=== GIVEN EXERCISE A ===
In the paper excerpt on the adaptive-logic ALU, what was used to model the entire architecture?

=== PAGE EXCERPT ===
+---+

## Design of High Speed ALU Using Adaptive Logic

T.Anjaiah<sup>1</sup> M.Tech & A.Kavitanya<sup>2</sup> B.Tech

<sup>1</sup> Assistant Professor Department of ECE, Aditya College of Engineering & Technology, Surampalem, Andhra Pradesh, India.

<sup>2</sup> Department of ECE, Aditya College of Engineering & Technology, Surampalem, Andhra Pradesh, India.

#### Abstract:

In this paper, we introduce high speed architecture for 32-bit ALU using Adaptive logic technique. Adaptive logic is one of the fastest and innovative logic that has been implemented in digital circuit . Adaptive logic is implemented the CMOS technology. It works very using effectively in both threshold and sub - threshold regions which uses Timing-error-detection (TED)based systems is been shown to reduce power consumption or increase yield due to reduced margins. Reducing voltage in the circuit results in slow operation that incurs more delay. Generally delay is caused due to slow operation that results in error based upon the conditions. Canary circuit has been designed for error detection and error correction approach for reducing the power and voltage in a digital circuit. Adaptive logic, which is nothing but modified canary circuit with add-on components to canary circuit have been designed with dual latch phase in each stage. A combination of XOR gate and flip-flop around each stage is added for the verification of correct operation. The entire architecture was modeled using Verilog HDL with the help of XILINX ISE tool.

#### Keywords

TED, EDS, XOR.

#### **1. Introduction**

Day by day IC technology is getting more complex in terms of design and its performance analysis. A faster design with low power consumption and small area is implicit to modern electronic devices. In VLSI, Energy efficiency has emerged as a critical design requirement. In order to obtain the maximum power savings it is essential to scale the Maximum possible supply voltage that results in correct operation. Means if there is insufficient voltage to the circuit the process of operation of that circuit will be slow so if we give sufficient voltage correct operation will be observed in the circuit. Many energy efficient design techniques have been proposed in an efficient way of reducing energy consumption. Reducing voltage in

the circuit results in slow operation that incurs more delay (main drawback of reducing voltage). Every day new approaches are being developed to design low-power at technological, physical, circuit and logic levels. Several techniques such as pipelining, parallel processing have been proposed to allow large reduction in voltage. But these techniques involve sequential elements into the circuit and divide a particular task into 'N' subtasks these results in large area design. To reduce the area new technique named timing margin is been implemented to overcome those drawbacks in the previous method. A major challenge in timing margin reduction methodologies is the increased probability of timing errors due to variations. In general, the variations can be categorized into two types:

1) spatial and

2) temporal variations.

+---+

=== DATA TO PROCESS ===
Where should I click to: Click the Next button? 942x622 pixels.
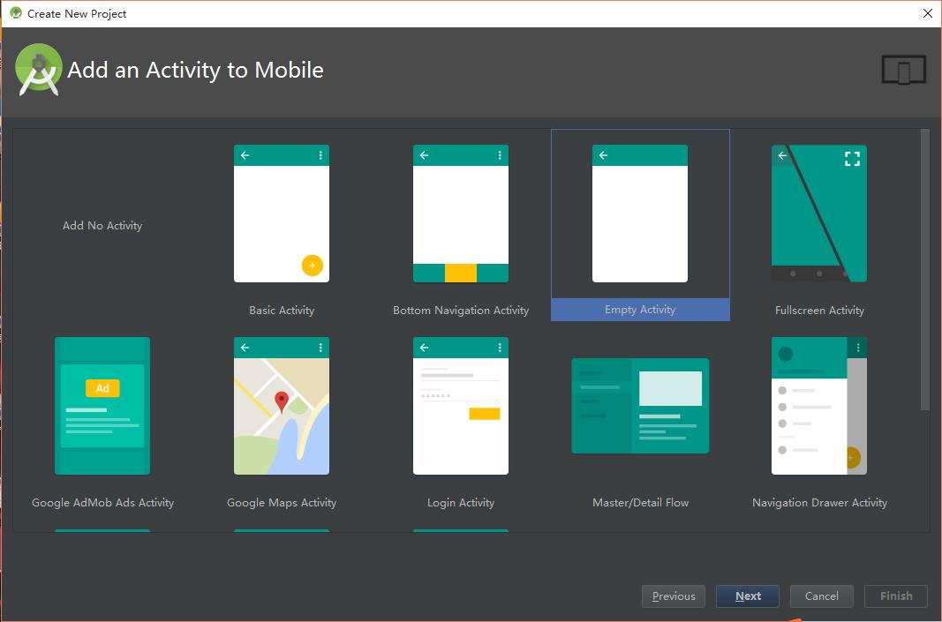click(747, 596)
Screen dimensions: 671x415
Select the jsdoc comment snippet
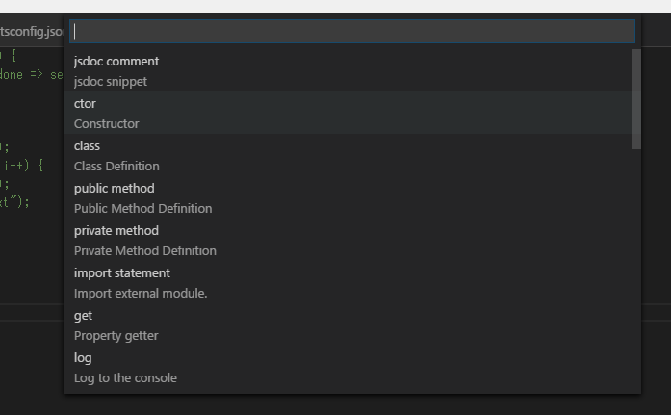point(116,62)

+---+

=== GIVEN EXERCISE B ===
Write out the entries again, starting with the line containing "Screen dimensions: 671x415" and going on through the end of the entries. Raise every coordinate in the answers by 52, and leave the pictures out.

=== EXPECTED OUTPUT A ===
Verilog HDL, with the help of the XILINX ISE tool.

=== EXPECTED OUTPUT B ===
Screen dimensions: 671x415
Select the jsdoc comment snippet
point(168,114)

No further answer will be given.